Graham Reid | | 1 min read
This muscular trio (with guests) first came to Elsewhere's attention only late last year on the belated jazz tribute to Sgt Pepper where they delivered a usefully different treatment of Harrison's Within You Without You which connected to the more experimental end of American jazz.
As the title here tells you, we come to this suite – which appeared in the middle of last year – as the final part of a trilogy . . . but in these matters Spotify is your friend because you can listen to the first two parts there, and they act as a bridge between black poets, hard bop, Latin sounds, quietly considered work (check Fruit Stand on Part One), hints of exotica (Snake Charmer on Part Two) and free jazz.

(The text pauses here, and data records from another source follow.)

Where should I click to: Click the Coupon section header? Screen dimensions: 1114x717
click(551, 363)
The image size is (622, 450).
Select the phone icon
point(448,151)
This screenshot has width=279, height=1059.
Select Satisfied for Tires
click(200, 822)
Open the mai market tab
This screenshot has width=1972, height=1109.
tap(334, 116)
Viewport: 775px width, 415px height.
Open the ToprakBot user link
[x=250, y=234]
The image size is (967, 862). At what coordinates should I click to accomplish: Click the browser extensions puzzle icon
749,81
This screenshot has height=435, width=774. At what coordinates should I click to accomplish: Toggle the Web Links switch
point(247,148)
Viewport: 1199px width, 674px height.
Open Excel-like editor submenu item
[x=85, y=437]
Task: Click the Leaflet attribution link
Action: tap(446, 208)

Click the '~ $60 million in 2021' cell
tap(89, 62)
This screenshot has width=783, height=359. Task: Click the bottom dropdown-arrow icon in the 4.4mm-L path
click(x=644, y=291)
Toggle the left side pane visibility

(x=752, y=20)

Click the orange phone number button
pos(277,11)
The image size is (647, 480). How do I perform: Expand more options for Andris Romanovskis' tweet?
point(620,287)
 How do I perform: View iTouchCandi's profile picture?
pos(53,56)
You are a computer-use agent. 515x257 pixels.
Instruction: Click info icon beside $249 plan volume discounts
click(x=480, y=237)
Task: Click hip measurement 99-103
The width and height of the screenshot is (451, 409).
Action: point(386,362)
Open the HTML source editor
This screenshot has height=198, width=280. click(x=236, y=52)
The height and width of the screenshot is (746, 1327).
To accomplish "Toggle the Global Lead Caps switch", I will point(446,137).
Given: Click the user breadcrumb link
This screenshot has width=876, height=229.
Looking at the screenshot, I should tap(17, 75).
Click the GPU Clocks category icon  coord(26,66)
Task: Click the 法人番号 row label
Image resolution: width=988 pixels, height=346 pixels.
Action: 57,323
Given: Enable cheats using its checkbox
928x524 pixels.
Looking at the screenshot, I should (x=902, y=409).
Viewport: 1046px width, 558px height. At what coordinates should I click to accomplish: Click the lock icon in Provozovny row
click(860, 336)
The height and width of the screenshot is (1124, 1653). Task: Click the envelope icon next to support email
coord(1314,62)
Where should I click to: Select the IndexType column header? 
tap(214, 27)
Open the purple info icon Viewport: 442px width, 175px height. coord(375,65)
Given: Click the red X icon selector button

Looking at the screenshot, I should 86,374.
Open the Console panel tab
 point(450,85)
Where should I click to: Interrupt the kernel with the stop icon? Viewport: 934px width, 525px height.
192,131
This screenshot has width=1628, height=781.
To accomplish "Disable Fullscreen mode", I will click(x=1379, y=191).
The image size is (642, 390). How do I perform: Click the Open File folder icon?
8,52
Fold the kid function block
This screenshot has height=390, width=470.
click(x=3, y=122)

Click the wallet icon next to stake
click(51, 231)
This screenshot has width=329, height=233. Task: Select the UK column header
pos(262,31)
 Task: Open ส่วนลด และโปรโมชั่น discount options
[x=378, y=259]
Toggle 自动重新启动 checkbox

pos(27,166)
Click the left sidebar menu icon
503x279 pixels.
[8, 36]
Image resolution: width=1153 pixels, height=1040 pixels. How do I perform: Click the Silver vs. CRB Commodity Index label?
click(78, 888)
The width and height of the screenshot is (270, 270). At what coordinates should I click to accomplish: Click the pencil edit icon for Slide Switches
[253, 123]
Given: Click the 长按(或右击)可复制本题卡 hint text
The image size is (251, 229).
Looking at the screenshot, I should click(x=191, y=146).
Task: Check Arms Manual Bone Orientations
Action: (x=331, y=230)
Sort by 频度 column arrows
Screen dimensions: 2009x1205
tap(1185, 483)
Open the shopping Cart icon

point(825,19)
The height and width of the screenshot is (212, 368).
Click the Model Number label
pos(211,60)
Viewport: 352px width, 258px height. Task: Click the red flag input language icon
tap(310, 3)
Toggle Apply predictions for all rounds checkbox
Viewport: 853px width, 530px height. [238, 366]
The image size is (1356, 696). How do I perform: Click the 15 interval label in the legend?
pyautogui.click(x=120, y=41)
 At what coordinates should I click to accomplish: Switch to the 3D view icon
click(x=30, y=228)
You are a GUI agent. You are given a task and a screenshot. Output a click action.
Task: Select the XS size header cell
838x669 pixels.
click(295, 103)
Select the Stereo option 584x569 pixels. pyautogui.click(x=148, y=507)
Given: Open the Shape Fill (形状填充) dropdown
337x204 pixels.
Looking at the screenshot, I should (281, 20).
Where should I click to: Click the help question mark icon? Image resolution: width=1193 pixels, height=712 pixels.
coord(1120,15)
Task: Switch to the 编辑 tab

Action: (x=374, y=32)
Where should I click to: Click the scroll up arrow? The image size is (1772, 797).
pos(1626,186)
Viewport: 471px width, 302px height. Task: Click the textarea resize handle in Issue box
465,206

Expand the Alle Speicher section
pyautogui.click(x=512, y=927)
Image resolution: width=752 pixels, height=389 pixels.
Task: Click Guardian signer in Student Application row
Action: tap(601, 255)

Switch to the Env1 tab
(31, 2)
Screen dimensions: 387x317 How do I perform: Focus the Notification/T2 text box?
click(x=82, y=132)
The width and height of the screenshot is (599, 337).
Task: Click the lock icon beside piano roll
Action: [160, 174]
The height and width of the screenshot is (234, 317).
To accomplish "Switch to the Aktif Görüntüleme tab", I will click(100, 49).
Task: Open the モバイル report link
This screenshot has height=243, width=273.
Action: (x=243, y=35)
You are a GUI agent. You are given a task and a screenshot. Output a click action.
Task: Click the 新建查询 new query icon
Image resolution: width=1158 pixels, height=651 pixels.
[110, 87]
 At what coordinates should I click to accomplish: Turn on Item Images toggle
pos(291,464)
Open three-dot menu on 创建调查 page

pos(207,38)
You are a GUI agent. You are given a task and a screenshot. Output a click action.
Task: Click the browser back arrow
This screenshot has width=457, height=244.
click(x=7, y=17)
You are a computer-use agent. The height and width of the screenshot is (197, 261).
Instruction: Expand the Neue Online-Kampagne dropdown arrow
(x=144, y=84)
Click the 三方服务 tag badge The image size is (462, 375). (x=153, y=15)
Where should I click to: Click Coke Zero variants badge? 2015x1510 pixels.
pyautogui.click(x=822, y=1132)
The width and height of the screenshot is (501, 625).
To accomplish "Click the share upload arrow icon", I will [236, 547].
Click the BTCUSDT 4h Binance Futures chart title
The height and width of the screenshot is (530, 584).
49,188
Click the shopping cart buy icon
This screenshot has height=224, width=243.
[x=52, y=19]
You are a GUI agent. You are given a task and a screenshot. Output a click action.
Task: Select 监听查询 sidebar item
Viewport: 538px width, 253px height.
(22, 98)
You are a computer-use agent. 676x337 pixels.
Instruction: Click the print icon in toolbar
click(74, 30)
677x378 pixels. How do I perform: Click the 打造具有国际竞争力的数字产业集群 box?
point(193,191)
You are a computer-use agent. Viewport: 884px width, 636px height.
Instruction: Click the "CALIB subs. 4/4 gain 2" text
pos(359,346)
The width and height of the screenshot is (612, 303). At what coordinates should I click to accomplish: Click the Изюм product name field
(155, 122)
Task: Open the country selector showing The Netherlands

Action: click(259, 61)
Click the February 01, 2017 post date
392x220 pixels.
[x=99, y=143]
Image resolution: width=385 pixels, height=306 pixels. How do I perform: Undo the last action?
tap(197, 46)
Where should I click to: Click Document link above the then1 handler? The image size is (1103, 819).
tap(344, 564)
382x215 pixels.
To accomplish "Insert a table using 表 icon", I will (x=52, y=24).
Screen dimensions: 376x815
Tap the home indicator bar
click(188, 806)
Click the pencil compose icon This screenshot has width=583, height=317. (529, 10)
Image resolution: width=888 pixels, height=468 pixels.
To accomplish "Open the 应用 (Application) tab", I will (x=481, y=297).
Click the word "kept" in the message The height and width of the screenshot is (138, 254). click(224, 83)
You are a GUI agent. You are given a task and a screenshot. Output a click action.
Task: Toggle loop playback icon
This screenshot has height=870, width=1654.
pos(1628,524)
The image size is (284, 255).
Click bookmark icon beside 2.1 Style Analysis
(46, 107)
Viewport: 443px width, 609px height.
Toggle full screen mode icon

They are certainly connected – a guest on four pieces here is altoist Roy Nathanson who co-founded Jazz Passengers in the late Eighties and has impeccable credentials, and the cover art is by Julian Schnabel – and the Collective's trio here of tenor player Isaiah Barr, drummer Austin Williamson and acoustic bassist Walter Stinson certainly conjure up inner-city NYC in its various moods: romantically noir on the opener Onyx Court; the brief Don't Get Caught Under Manhattan Bridge is an uneasy soundtrack to that warning; Battle of the Bowery starts with a walking bass and saxophone car horns before the tempo picks up and you could conjure up the Jets and the Sharks facing off (it's dance not a fight, the latter comes in the more edgy angularity Rumble in Chatham Square). And FDR Drive captures some of that traffic urgency in an exciting closing piece.
Recorded live at Magic Gallery on Canal Street in Chinatown, the Onyx Collective are the kind of tight outfit which offer a more finely focused jazz (10 pieces in 35 minutes) than the swirling extemporising of Kamasi Washington but have not dissimilar – if slightly more left-field – reference points.
Well worth seeking out, even if we are a little late to this party.